LiDAR is characterized by high elevation accuracy, strong autonomy, and well-operated automatization [1], which could directly obtain the three-dimensional information of ground features. The discreteness in LiDAR data makes it difficult to directly obtain semantic information (e.g., texture and structure) of ground features [2]. Aerial images are abundant in spectral information and texture information of ground features, therefore, the surface accuracy is much higher. However, there are potential risks in three-dimensional points with sufficient density acquired by auto-matching superimposed images. LiDAR data and aerial images are highly complementary [2], so the combination of these two sources of data could simultaneously obtain three-dimensional, semantic, and texture information from spatial targets. This has important significance for feature extraction [3], three-dimensional reconstruction of buildings [4,5,6], and manufacturing of true orthophotos [7]. Various reference frames in airborne LiDAR data and imagery, along with systematic errors inside of the LiDAR system and aerial photography system, cause spatial position deviations between the LiDAR data and the image, which may greatly affect the accuracy of the data results. Both of them, before being integrated for application, should be included in a unified coordinate system to achieve their spatially-accurate registration, namely the registration of LiDAR data and aerial images [8].

The commonly-used features in registration mainly include point features and the line features. Compared with point features, linear features have the potential to be reliably, accurately, and automatically extracted from images [9]. In addition, linear features are abundant and can be easily obtained in urban areas without the requirement for the line segment endpoint corresponding to the same point, allowing the linear features to be partially occluded [10,11,12,13,14,15].

In registration based on linear features, Habib et al. proposed to directly incorporate LiDAR lines representing a sequence of intermediate points along the line features as controls in bundle adjustment [16,17]. Liu et al. proposed to establish coplanar equations of bundle adjustments by the coplanar constraints of linear features and collinear constraints of tie points [18]. However, this requires appropriate initial exterior orientation parameters (EOPs) to obtain approximate locations when projecting three-dimensional (3D) line segments in the LiDAR data coordinate framework to the image coordinate framework.

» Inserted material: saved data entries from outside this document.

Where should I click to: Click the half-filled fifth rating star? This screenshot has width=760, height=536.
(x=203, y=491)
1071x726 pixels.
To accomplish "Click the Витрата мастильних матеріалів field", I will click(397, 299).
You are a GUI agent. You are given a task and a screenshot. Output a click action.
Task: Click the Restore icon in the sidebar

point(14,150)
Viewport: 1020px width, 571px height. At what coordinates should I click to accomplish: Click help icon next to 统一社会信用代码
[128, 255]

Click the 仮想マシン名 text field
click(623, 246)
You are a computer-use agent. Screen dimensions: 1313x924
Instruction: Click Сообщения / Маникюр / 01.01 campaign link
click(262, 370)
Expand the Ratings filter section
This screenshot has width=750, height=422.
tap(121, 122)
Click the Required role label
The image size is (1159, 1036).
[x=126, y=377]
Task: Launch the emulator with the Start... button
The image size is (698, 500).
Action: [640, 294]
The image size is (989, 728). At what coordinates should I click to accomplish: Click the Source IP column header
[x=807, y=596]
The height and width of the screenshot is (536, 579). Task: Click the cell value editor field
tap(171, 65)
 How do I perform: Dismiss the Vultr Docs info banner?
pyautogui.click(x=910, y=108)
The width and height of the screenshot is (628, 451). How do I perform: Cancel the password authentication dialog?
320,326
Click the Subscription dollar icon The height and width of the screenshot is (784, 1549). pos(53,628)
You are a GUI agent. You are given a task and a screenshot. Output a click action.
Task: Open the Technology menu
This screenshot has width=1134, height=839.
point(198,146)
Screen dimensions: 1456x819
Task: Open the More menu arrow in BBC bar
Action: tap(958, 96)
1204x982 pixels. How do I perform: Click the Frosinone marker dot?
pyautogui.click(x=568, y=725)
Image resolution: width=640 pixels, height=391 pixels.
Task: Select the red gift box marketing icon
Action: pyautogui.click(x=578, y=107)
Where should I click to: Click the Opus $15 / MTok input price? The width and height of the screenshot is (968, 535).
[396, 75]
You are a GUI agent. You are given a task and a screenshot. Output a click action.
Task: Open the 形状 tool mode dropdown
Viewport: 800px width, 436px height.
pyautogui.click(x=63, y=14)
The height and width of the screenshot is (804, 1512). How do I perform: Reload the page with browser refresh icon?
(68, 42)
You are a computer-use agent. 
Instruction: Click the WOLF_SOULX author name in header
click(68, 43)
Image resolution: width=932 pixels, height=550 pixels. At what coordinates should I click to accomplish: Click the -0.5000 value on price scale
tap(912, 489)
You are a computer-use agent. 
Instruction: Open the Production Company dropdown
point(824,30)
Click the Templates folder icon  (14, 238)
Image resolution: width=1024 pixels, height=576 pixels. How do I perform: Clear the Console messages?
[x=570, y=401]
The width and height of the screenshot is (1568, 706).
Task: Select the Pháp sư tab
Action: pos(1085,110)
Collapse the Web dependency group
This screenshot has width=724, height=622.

These methods solve the position parameters and direction parameters separately when solving EOPs due to which coupling error exists. To overcome the probable error accumulation in the process of asynchronous calculation of transformation parameters, dual quaternions are used to describe the spatial rotation and to ensure the simultaneous calculation of registration parameters. However, the registration model of this method is a spatial similarity transformation, whose registration primitive is a feature point [19,20].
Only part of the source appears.